# Problem to solve
Could you filter the records below and return each line that holds "will"?

# Stored items
═══
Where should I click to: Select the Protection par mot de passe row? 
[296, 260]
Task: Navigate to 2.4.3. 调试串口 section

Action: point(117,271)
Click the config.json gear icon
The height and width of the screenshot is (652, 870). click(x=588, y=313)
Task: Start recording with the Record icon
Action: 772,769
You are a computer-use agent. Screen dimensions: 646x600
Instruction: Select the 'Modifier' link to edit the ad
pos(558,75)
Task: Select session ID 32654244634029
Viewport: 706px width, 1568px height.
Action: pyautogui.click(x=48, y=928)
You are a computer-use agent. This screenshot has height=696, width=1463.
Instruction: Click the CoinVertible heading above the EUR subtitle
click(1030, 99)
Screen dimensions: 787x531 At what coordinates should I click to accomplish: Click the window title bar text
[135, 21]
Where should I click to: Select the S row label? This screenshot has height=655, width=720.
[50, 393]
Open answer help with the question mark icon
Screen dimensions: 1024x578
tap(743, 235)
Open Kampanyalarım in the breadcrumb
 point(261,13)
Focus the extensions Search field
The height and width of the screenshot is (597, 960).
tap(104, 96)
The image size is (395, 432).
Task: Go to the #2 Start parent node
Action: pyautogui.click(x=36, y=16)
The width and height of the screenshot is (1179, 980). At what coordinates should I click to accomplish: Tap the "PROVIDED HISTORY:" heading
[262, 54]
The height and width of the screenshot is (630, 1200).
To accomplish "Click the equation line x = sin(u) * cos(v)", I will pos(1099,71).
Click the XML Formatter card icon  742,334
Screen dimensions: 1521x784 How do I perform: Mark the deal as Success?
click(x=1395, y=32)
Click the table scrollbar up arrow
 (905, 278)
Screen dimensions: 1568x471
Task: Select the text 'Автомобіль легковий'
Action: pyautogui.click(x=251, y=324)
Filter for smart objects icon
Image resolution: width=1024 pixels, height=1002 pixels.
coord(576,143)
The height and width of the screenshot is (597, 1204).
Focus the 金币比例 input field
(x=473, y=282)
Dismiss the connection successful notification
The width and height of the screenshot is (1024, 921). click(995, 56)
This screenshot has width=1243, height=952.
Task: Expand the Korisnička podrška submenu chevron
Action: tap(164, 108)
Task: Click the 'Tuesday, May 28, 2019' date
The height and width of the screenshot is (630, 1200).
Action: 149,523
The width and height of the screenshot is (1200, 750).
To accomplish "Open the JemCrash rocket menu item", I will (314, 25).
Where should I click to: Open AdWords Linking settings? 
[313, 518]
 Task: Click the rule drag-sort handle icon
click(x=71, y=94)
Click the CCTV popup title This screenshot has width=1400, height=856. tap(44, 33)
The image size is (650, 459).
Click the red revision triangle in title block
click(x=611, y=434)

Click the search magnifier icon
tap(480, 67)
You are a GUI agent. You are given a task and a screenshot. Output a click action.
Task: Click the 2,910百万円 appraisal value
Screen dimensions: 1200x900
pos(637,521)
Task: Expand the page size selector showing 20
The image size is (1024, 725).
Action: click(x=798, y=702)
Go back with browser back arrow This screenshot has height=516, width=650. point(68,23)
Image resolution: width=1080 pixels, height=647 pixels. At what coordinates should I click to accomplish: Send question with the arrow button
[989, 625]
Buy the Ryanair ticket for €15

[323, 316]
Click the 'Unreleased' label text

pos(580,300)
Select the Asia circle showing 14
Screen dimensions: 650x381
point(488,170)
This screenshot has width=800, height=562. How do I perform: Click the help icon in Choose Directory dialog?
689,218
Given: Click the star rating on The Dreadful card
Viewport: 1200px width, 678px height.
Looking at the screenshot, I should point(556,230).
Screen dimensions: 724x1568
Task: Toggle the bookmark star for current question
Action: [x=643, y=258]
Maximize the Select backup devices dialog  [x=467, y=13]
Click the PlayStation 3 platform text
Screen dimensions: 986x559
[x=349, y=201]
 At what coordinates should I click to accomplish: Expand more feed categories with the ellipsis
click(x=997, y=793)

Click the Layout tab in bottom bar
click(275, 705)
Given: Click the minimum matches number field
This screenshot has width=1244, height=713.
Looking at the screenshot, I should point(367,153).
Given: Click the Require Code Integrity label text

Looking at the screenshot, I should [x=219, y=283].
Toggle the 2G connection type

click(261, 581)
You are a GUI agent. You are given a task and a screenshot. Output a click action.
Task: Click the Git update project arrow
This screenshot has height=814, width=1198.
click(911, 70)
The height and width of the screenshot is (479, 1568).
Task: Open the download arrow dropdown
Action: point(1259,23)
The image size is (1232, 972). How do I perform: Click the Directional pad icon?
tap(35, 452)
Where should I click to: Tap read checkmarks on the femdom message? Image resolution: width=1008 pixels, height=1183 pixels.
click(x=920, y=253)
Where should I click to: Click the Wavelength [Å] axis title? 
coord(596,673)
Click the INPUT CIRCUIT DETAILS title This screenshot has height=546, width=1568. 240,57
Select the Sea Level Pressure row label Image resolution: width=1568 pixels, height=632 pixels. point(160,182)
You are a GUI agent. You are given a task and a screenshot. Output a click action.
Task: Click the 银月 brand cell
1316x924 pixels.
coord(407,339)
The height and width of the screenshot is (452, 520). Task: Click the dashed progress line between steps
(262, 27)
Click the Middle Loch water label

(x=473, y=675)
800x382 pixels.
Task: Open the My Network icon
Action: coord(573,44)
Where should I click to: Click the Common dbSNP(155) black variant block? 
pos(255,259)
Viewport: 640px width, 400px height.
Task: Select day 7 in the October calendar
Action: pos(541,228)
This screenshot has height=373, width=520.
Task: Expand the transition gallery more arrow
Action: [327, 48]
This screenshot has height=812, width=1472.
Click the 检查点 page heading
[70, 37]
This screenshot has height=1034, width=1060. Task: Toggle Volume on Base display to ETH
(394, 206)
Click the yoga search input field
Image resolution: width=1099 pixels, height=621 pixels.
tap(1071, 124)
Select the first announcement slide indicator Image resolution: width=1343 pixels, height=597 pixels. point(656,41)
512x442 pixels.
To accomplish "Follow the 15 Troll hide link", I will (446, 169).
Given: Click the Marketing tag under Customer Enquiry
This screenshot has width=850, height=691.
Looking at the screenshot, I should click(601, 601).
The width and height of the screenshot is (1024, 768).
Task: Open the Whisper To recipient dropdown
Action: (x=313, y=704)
═══
# Exercise response
To accomplish "Click the equation line x = sin(u) * cos(v)", I will pos(1099,71).
To accomplish "Open the JemCrash rocket menu item", I will (314, 25).
To accomplish "Follow the 15 Troll hide link", I will (446, 169).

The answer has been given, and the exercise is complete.